Self-Observability Supplementary Guidelines

Note: this document is NOT a spec, it is provided to support the Self-Observability specification, it does NOT add any extra requirements to the existing specifications.

Scope of signals and lifecycle ordering

SDK self-observability is currently expressed primarily as metrics, defined in the SDK self-observability metrics semantic conventions. The design is not inherently metrics-only. Events or spans describing SDK internals may be added by future semantic conventions, so SDK implementers should not assume the surface will remain metric-shaped.

Once more than one signal is involved, lifecycle ordering becomes a problem. The recording providers (MeterProvider, LoggerProvider, and potentially TracerProvider) are constructed and shut down independently, so the second one to be constructed cannot accept telemetry produced during the setup of the first. Similarly, once a provider is shut down it can no longer accept telemetry produced while the others are still tearing down.

For example, during startup:

  • If MeterProvider is constructed first, self-observability events produced during its setup cannot yet flow through LoggerProvider, since LoggerProvider does not yet exist.
  • If LoggerProvider is constructed first, self-observability metrics produced during its setup cannot yet flow through MeterProvider.

No ordering avoids this entirely — whichever provider comes up “second” loses the window before it exists, and whichever is shut down “first” loses the window after it is gone. Self-observability telemetry at the edges of the SDK lifecycle is therefore inherently best-effort; the strategy for handling it is left to the SDK.

For self-observability events specifically, if the SDK already emits diagnostics through a non-OpenTelemetry path — the language’s native logging facility, a commonly-used ecosystem logging library (e.g., Tokio’s tracing crate in Rust), or in the simplest case direct writes to stdout/stderr — that path is a natural fit for events emitted before LoggerProvider is installed or after it has been shut down. It is typically available throughout the process lifetime and has few external dependencies that can fail.

Obtaining the Meter / Logger for self-observability

An SDK has two broadly different ways to acquire the Meter / Logger it uses to emit self-observability telemetry:

  • From the global provider (e.g., GlobalMeterProvider.Get(...)). Self-observability data then flows through the same pipeline as the rest of the user’s telemetry. This is the simplest to ship and requires no additional configuration. The trade-off is that the user cannot easily route SDK self-observability separately, and the telemetry-induced-telemetry concern becomes more relevant since the SDK is emitting into its own pipeline.
  • From a MeterProvider / LoggerProvider supplied explicitly by the user (typically via a dedicated configuration option). This makes the separate pipeline pattern viable and lets operators send SDK self-observability to a different backend or apply different retention/sampling.
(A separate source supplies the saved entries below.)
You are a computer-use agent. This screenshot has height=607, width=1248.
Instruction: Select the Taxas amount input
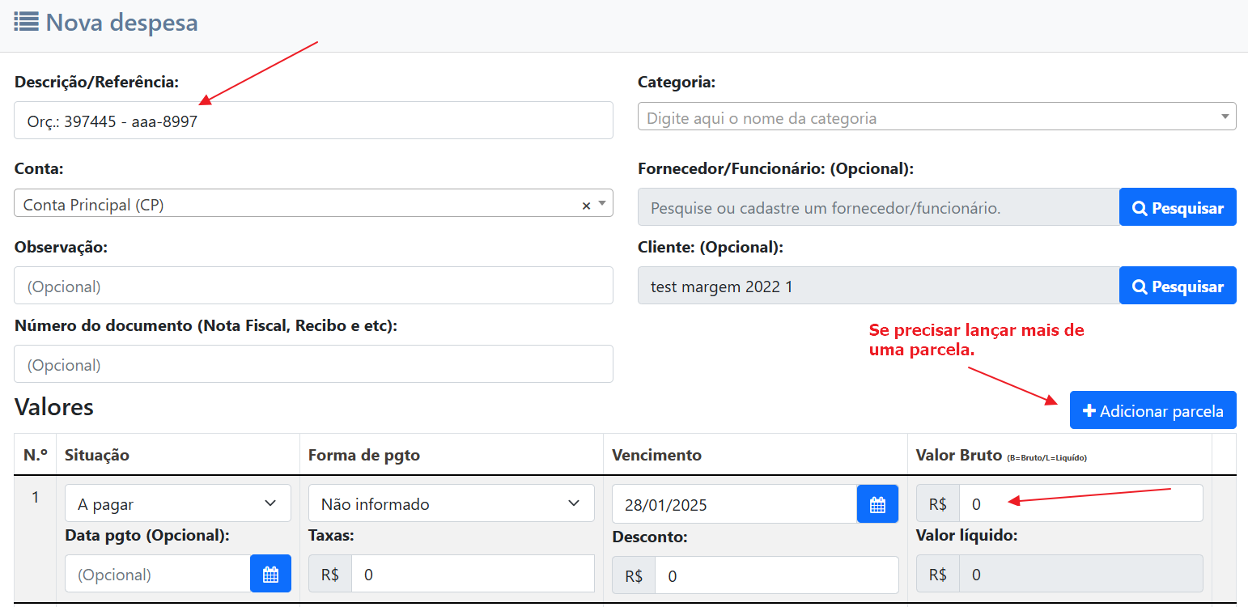tap(472, 575)
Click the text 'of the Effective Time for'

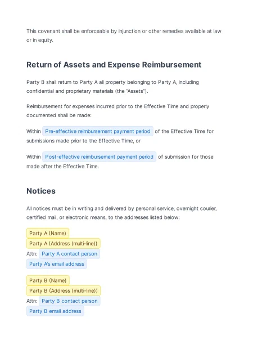tap(184, 131)
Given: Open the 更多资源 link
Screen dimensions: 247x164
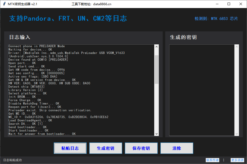Looking at the screenshot, I should [237, 160].
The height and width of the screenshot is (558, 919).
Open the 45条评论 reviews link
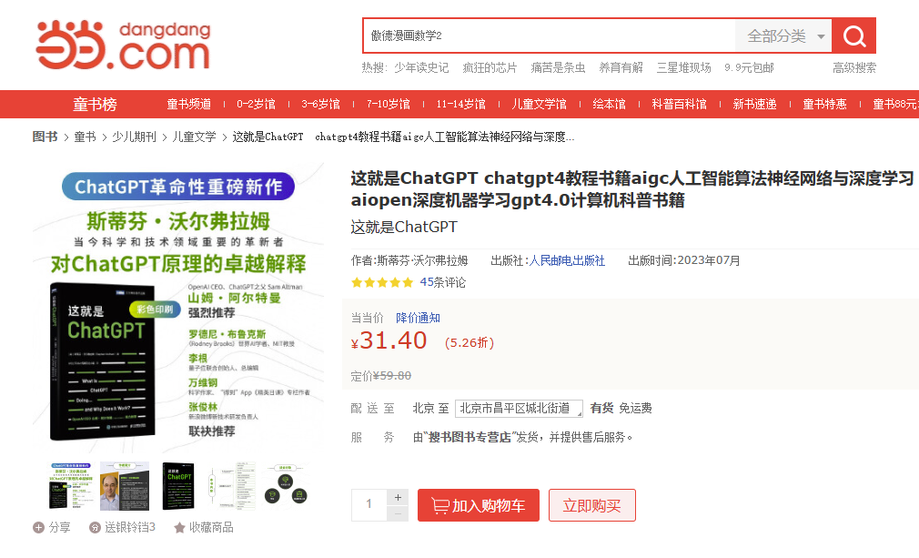pos(442,282)
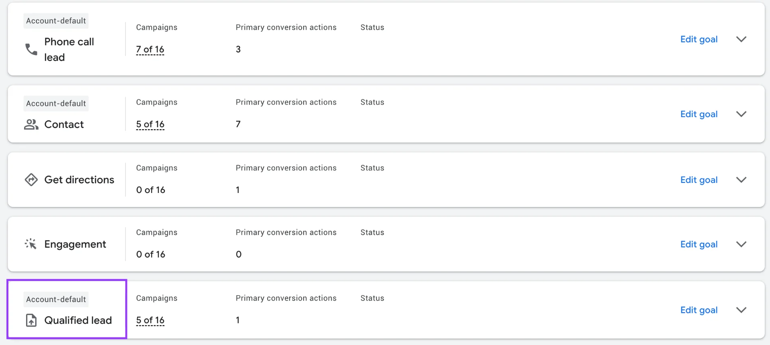Collapse the Engagement goal chevron
Viewport: 770px width, 345px height.
click(x=742, y=244)
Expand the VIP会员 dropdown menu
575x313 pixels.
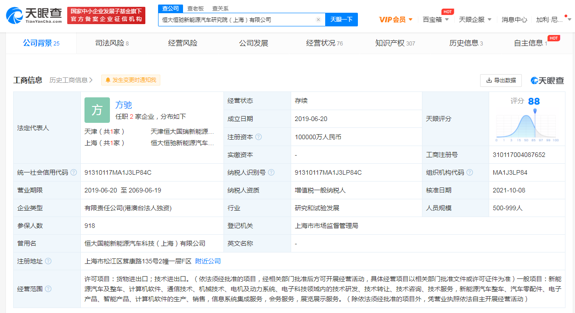click(396, 20)
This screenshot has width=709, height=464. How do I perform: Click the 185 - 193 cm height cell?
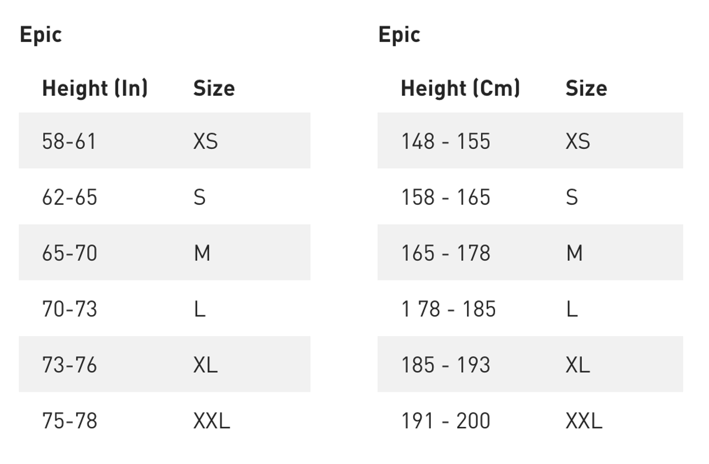click(x=446, y=365)
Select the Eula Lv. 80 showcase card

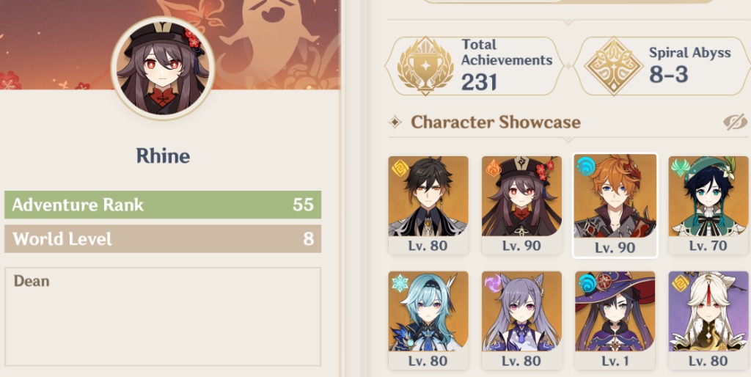[428, 321]
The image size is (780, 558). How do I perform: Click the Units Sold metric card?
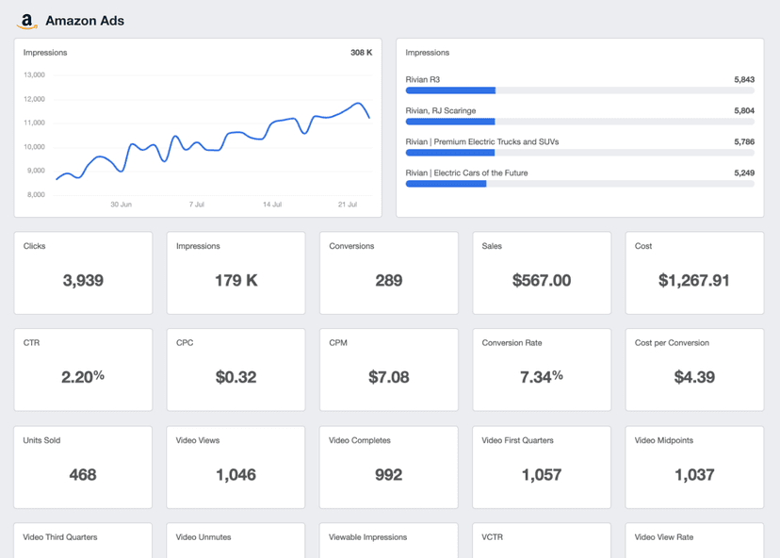point(83,467)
The trade-off is an additional configuration surface, and a fallback decision when no provider is supplied (e.g., fall back to global, or emit nothing).

Both choices are valid and depend on the SDK’s audience and how strongly it wants to enable separate routing.

These two approaches can also be combined: an SDK can accept an explicit MeterProvider / LoggerProvider and fall back to the global when none is supplied. This is a common pattern in instrumentation libraries and gives operators the option to route SDK self-observability separately without forcing additional configuration on users who do not need it.

Avoiding telemetry-induced-telemetry loops

When the SDK emits self-observability data through its own telemetry pipeline, the data it emits can in turn be processed by that same pipeline, creating a feedback loop. This is primarily a concern for events and traces: each event or span the SDK produces while handling an event or span can itself cause more events or spans to be produced, leading to unbounded recursion. Metrics are less affected in practice.

Patterns SDKs can use to prevent such loops:

Treat self-observability like any other SDK feature for stability

SDK self-observability is an SDK feature and is subject to the SDK’s normal stability guarantees — no weaker, no different.

This has three consequences:

  1. Any in-development or experimental metric, attribute, or semantic must be opt-in.
  2. When part of the surface is stable and part is experimental, only the stable part should be on by default; the experimental part stays opt-in.
  3. Self-observability is not exempt from these rules on the grounds that it is “just diagnostic data” — SDK feature stability rules apply uniformly, and a breaking change is a breaking change.

How the opt-in is exposed is left to each SDK. Examples from existing SDKs:

  • An environment variable using the SDK’s experimental-feature naming convention (e.g., OpenTelemetry Go’s OTEL_GO_X_OBSERVABILITY).
  • A build-time feature flag (e.g., an experimental Cargo feature in OpenTelemetry Rust).